Although originally published in 1955 and much engaged with the Cold War's chilling effects on civil liberties, Arthur A. Ekirch, Jr.'s provocative The Decline of American Liberalism has perhaps never been more relevant. By stressing that, from the very start of American history, forces of centralized and decentralized power have been warring over the country, Ekirch makes a case for limited government and individual rights in a way that is extremely well-suited to the twilight years of the "American Century."

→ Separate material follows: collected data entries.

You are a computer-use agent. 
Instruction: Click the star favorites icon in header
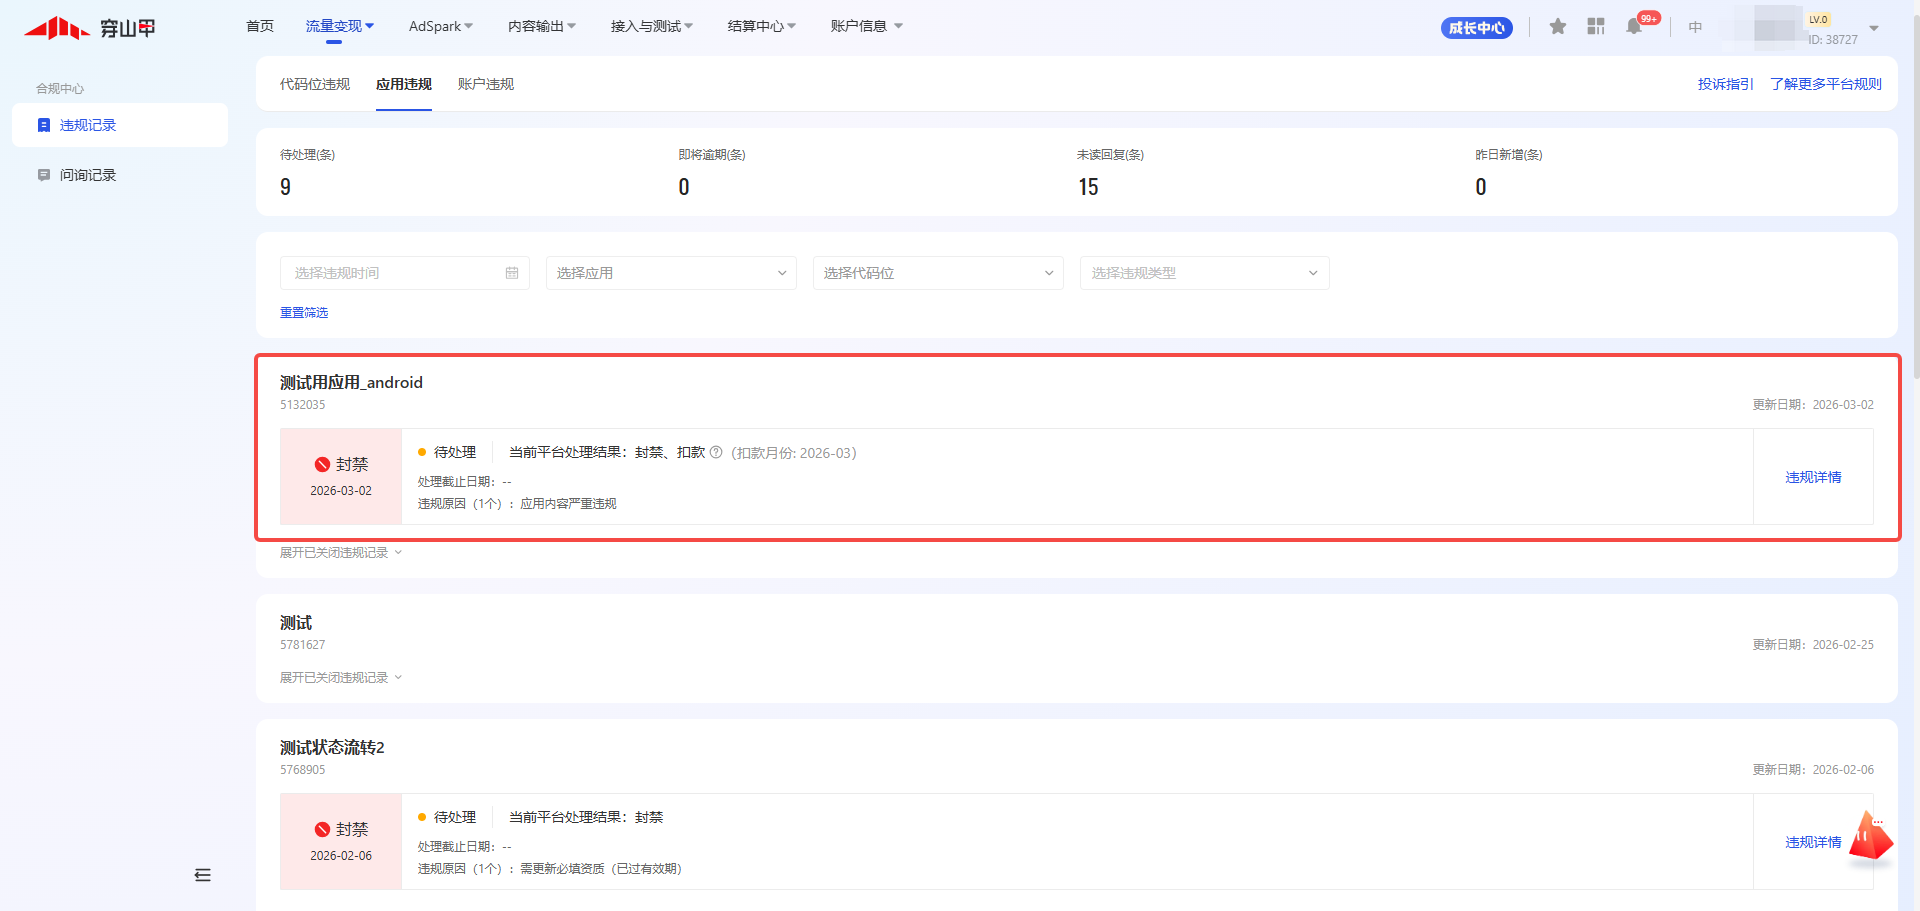click(x=1557, y=27)
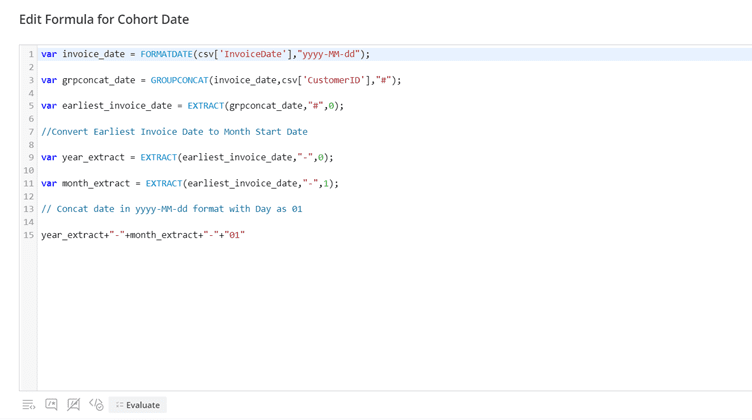The width and height of the screenshot is (752, 420).
Task: Click the Edit Formula for Cohort Date title
Action: [x=104, y=19]
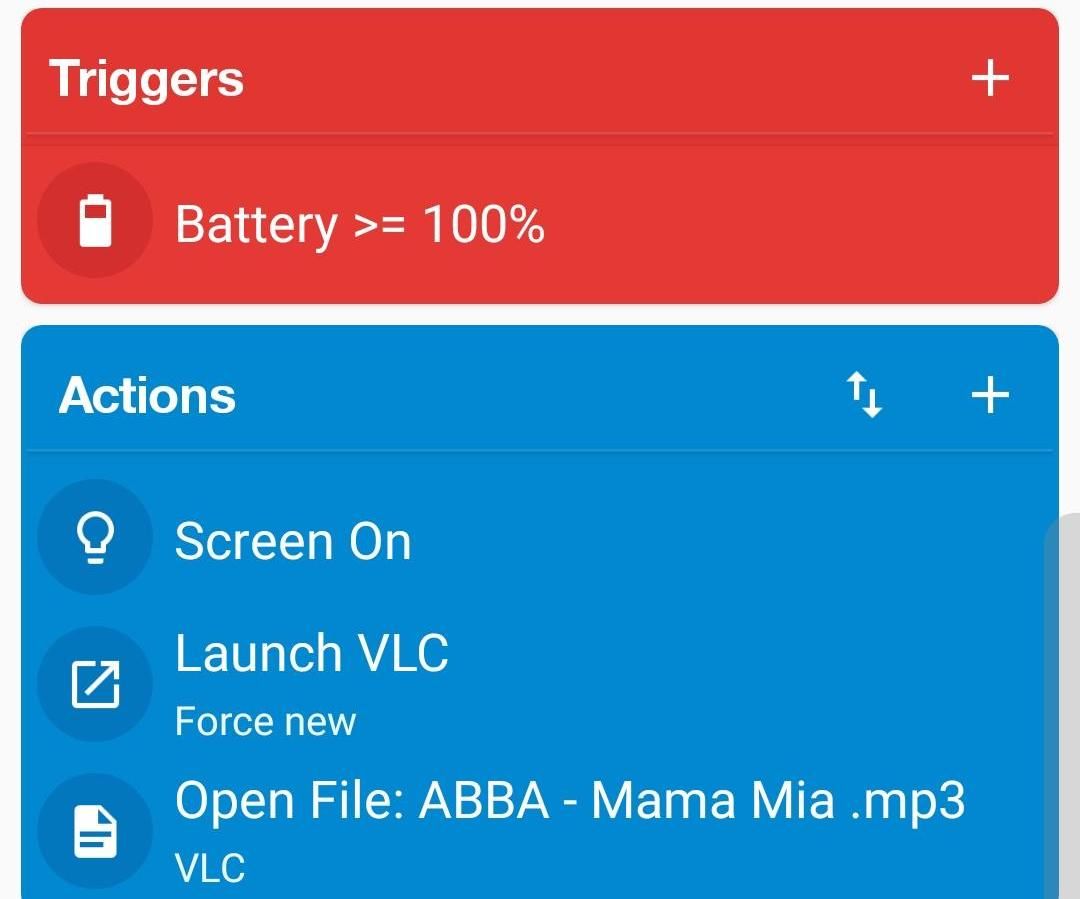The height and width of the screenshot is (899, 1080).
Task: Open the reorder actions arrows icon
Action: 866,394
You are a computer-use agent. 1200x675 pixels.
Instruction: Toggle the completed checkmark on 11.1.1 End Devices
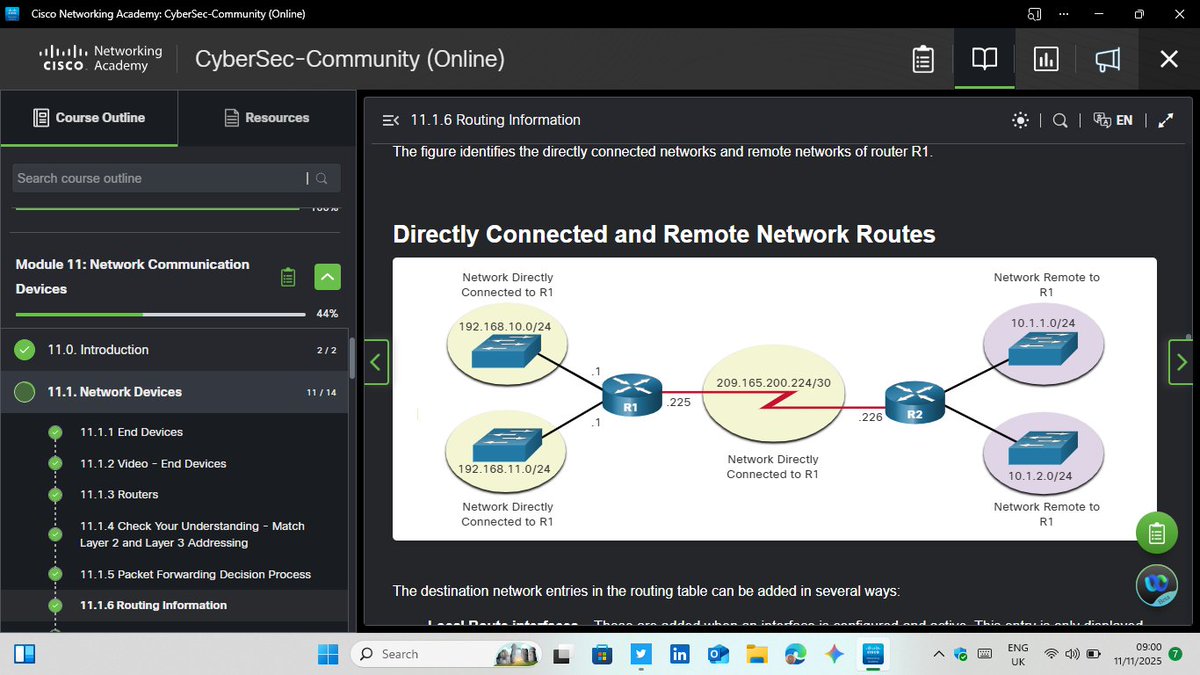point(55,432)
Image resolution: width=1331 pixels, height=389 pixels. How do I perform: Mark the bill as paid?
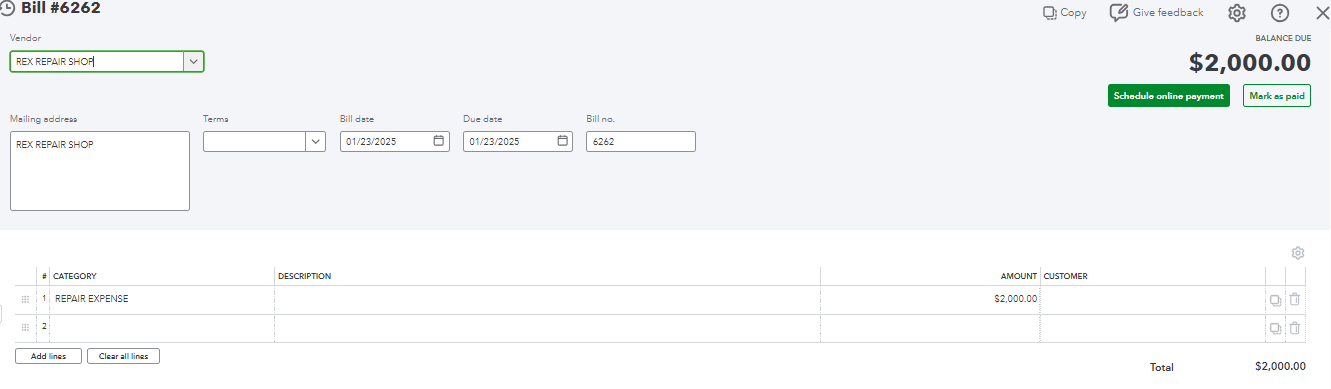tap(1277, 96)
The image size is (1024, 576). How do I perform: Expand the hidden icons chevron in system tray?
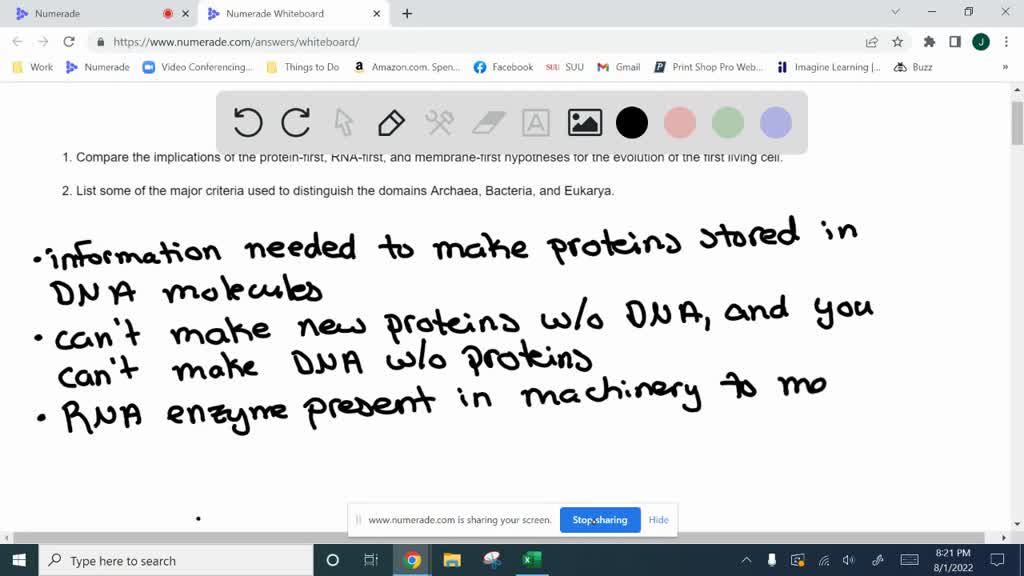click(746, 560)
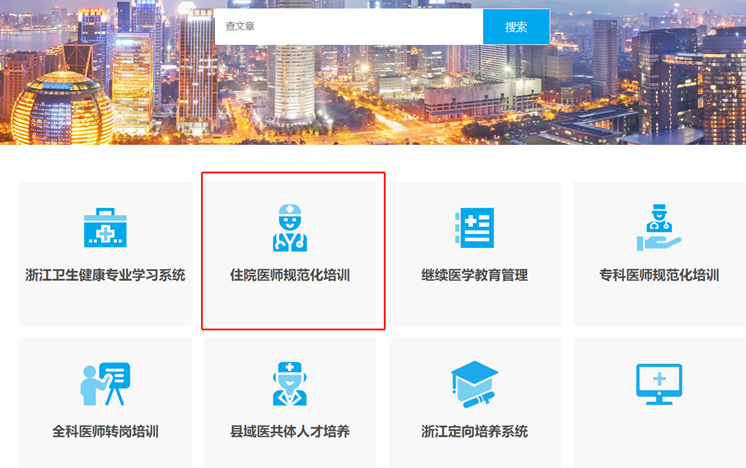Click the nurse with cross cap icon

(290, 384)
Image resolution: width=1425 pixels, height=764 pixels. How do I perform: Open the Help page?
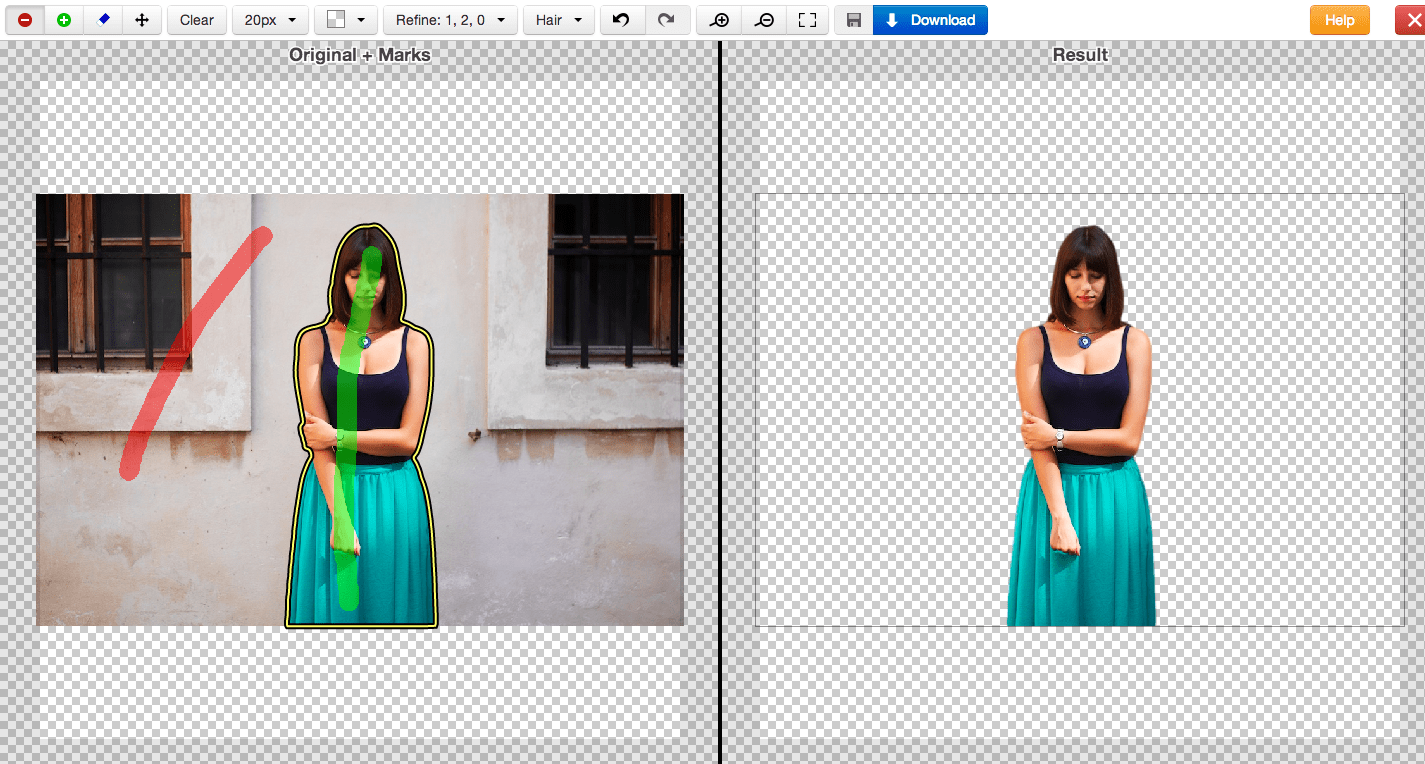(x=1339, y=20)
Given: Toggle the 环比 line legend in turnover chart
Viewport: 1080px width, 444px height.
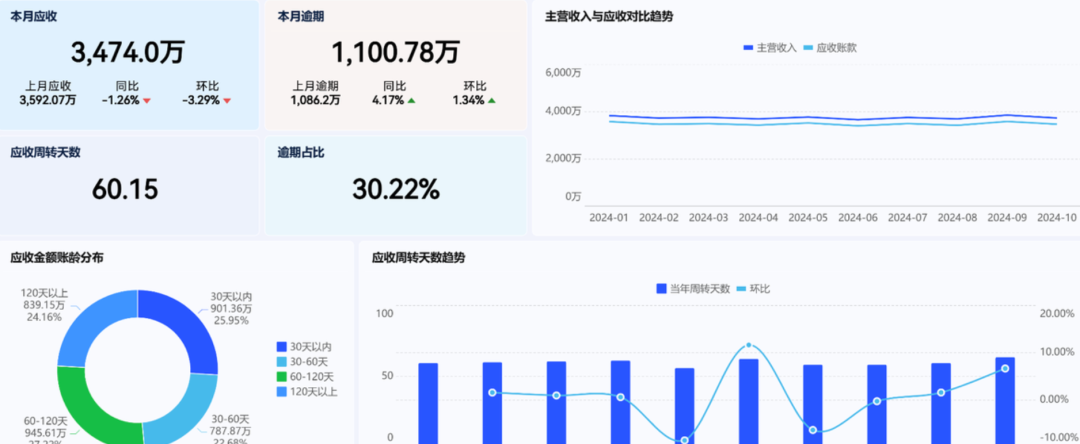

Ironically, for the past 50 years, Americans have often defined our country, our political system, and our identity in terms of opposition to our vanquished foe, the Soviet Union. As a grammar- school teacher once laid it out for me and my classmates during the detente years: "We are not them," meaning Communist Russia. "We have freedom of speech; they don't. We have freedom of religion; they don't." And on and on. With the demise of Communism, however, such reactionary definitions tell us less than ever. Divorced from the ready negative example of the USSR, just who are we?
This is a particularly pressing question for limited-government types. Because they want to reduce the scope of the state's power, they need a coherent historical narrative that makes sense of the American experience without placing the superpower struggle–which helped justify a huge expansion of government anyway–at the center of things. By recovering America's (classical) liberal tradition, The Decline of American Liberalism provides such a usable past.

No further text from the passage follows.